With a title like Face to Face it would be obvious that Harvey Dent, better known as Two-Face would make an appearance in this story. Two-Face is one of Batman's biggest villains ever, and like most of Batman's classic villains back then he needed a big development, and turning him back to Harvey Dent was that, with the Hush storyline revealing that. I did however love how this year without Batman around changed Harvey, as due to being put in charge of protecting Gotham, to then be accused of multiple murder on Batman's return would be a big blow for him. I also enjoyed how this story showed Harvey wrestling with his thoughts, not wanting to turn back to Two-Face, but at the same time furious about being accused of such a thing.

This story would see Batman, and Robin (Tim Drake) working together throughout, something that I was extremely happy about as prior to the Batman and Robin series there wasn't a huge amount of teaming up between the two (and the Batman and Robin series was also technically two different characters in Dick Grayson, and Damian Wayne). I also really enjoyed seeing the chemistry between the two, and how they are working better together than they ever have before. I also felt that this was a key point for both Bruce, and Tim, as with the recent events affecting Tim so much he needs someone to look up to, and Bruce also needs the same as to avoid possibly loosing another member of his Bat-Family.
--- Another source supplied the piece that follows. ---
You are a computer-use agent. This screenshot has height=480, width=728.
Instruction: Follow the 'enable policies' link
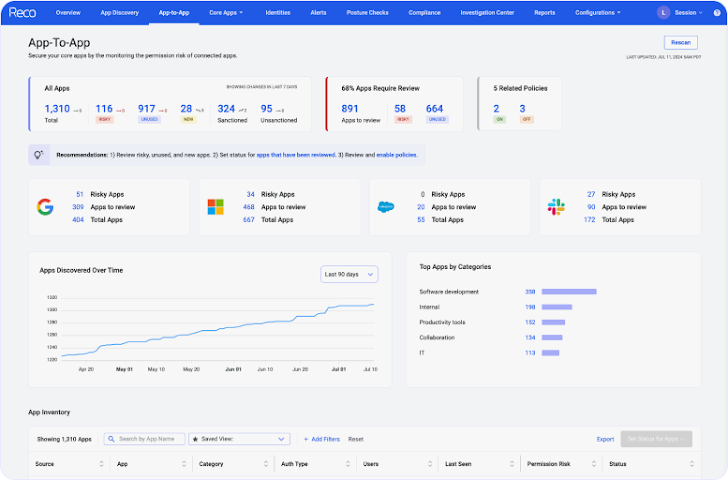point(394,155)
This story would also have villains galore, having an array of Batman rogues making  appearances, with Poison Ivy, Mad Hatter, Ventriloquist and Scarface, Killer Moth, Killer Croc, Mr. Freeze, Firebug, and more being featured throughout. Batman has some of the best villains ever, so with all these amazing villains gathered in the one story it's bound to make things interesting. There was however a small part of me that felt that it was just a little too much, as although it was fun to see all these amazing characters, if it was slightly fewer it would allow them to do more, as most landed up being short cameos. I did however love the line Gordon spoke about Arkham Asylum having a revolving door, as these villains seem to have no trouble escaping time, and time again.

Final Verdict

This was a fantastic book, and was one of the better One Year Later stories. It showed Batman at his best, having his detective skills at the max, whilst also showing him taking out bad guy after bad guy. There was also some brilliant teamwork between the Dark Knight, and the Boy Wonder, and the turmoil that Harvey Dent was going through was outstanding, adding a lot of suspense. Due to all this it's extremely easy to recommend this story, and if you've read Infinite Crisis, 52, or any other One Year Later stories then you should definitely give this a try.

Rating: 8/10

The next Batman book I'll be reviewing will be Batman: Detective.